══ Data to use ══
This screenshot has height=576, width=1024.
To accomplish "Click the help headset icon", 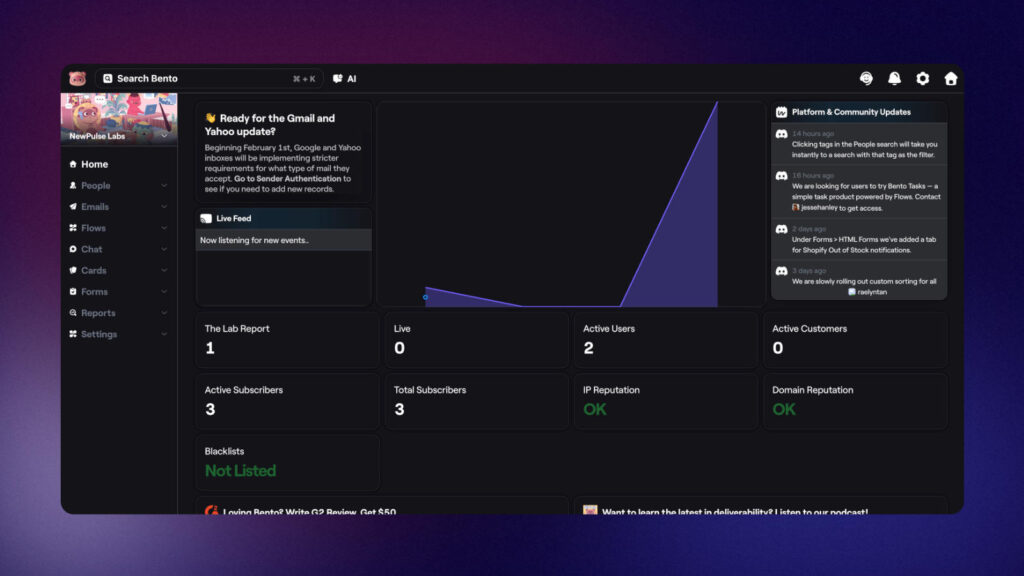I will tap(867, 78).
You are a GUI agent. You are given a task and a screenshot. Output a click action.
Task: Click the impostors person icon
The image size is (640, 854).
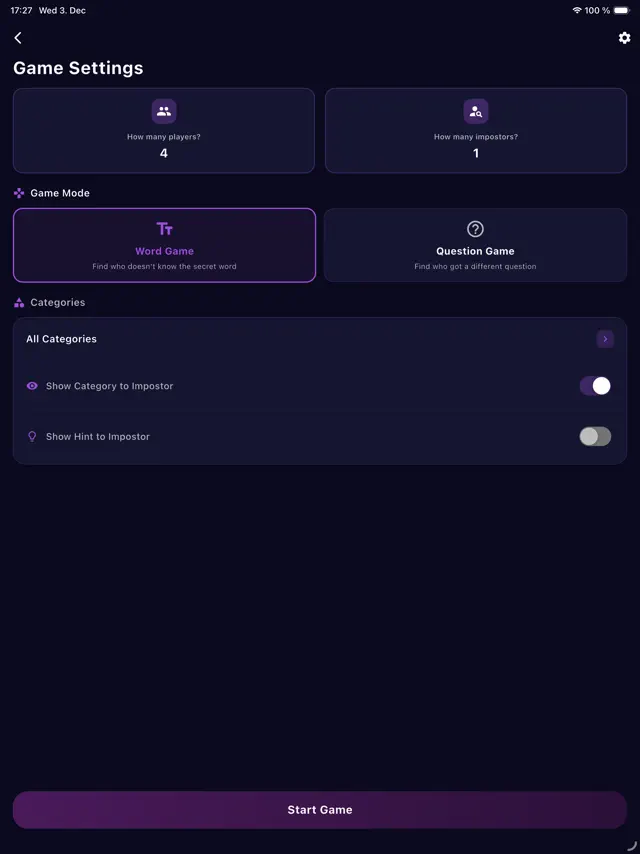(x=475, y=111)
═══
#### Action item:
Only lines holding the word "screenshot" are wanted; copy each one from the listing.

#### Written answer:
This screenshot has height=576, width=1024.
You are a GUI agent. You are given a task and a screenshot. Output a click action.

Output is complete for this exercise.